■ 指示 1:
以下の項目のうち、「Where should I click to: Click the printer」を含む行から「pos(283,126)」を含む行まで（両端の行を含む）を、一字一句変えずに出力しなさい。

アリストテレスは、宇宙のあらゆる事象には理由があり、自然界には4種類の原因があるとする四原因説を唱えた。その4つの原因とは、質料因(ものの物質的な原因、e.g. 本の質料は紙)、形相因(ものがなんであるかを規定する原因 e.g. 本の形相はそれに書かれていること)、作用因(運動変化の原因 e.g. 本のページがめくられるのは手がそれをめくったから)、目的因(存在理由 e.g. 本の目的は読まれること)である。

これらの原因が物体に変化をもたらし、その変化がまた別の変化をもたらすという原因と結果の連鎖、すなわち因果律こそが宇宙の根本原理であるとアリストテレスは考えた。そして、この因果の鎖を逆にたどっていくと、宇宙のすべての原因、絶対的な第一原因にたどり着く。アリストテレスはこの第一原因こそが神であるとした。

■ 指示 2:
アリストテレスの四原因説に関する抜粋を読み、次の問いに答えなさい。
(a) 本の例で、形相因にあたるものは何か。
(b) アリストテレスが宇宙の根本原理と考えたものは何か。
(c) アリストテレスが神であるとしたものは何か。

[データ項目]
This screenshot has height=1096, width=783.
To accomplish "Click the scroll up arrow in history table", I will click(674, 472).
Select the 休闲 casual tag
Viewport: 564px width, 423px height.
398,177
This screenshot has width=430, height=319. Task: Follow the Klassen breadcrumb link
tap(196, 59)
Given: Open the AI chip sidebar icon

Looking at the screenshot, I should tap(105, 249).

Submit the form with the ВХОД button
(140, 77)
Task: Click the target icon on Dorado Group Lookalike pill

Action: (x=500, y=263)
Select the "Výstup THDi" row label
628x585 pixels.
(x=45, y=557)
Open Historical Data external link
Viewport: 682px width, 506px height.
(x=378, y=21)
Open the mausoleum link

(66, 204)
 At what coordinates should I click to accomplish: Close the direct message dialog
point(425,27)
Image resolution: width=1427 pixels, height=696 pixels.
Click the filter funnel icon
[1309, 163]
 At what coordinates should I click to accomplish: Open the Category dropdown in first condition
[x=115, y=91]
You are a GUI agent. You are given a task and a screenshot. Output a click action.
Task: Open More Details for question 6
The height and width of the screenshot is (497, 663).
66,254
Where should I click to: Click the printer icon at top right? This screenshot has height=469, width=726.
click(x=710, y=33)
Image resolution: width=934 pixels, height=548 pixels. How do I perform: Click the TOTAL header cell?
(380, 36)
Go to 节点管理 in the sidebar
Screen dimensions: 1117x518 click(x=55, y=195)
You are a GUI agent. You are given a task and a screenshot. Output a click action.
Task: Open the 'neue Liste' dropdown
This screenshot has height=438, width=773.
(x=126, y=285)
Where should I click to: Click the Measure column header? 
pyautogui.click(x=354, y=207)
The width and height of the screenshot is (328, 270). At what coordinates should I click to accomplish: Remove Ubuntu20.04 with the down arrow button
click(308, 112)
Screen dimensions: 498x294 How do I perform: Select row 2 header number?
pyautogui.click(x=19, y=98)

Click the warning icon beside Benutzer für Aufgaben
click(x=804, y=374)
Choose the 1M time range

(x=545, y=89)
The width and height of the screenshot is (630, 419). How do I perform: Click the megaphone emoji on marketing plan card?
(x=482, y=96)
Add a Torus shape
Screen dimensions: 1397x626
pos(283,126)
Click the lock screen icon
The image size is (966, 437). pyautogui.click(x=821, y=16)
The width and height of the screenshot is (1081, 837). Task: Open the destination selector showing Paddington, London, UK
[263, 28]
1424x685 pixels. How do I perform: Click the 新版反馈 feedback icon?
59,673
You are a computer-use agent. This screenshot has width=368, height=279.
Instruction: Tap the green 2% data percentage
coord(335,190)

■ 最終解答 1:
Where should I click to: Click the printer icon at top right? This screenshot has height=469, width=726.
click(x=710, y=33)
Image resolution: width=934 pixels, height=548 pixels. How do I perform: Click the TOTAL header cell?
(380, 36)
Go to 节点管理 in the sidebar
Screen dimensions: 1117x518 click(x=55, y=195)
You are a GUI agent. You are given a task and a screenshot. Output a click action.
Task: Open the 'neue Liste' dropdown
This screenshot has height=438, width=773.
(x=126, y=285)
Where should I click to: Click the Measure column header? 
pyautogui.click(x=354, y=207)
The width and height of the screenshot is (328, 270). At what coordinates should I click to accomplish: Remove Ubuntu20.04 with the down arrow button
click(308, 112)
Screen dimensions: 498x294 How do I perform: Select row 2 header number?
pyautogui.click(x=19, y=98)

Click the warning icon beside Benutzer für Aufgaben
click(x=804, y=374)
Choose the 1M time range

(x=545, y=89)
The width and height of the screenshot is (630, 419). How do I perform: Click the megaphone emoji on marketing plan card?
(x=482, y=96)
Add a Torus shape
Screen dimensions: 1397x626
pos(283,126)

■ 最終解答 2:
(a) 本に書かれていること
(b) 原因と結果の連鎖、すなわち因果律
(c) 宇宙のすべての原因である、絶対的な第一原因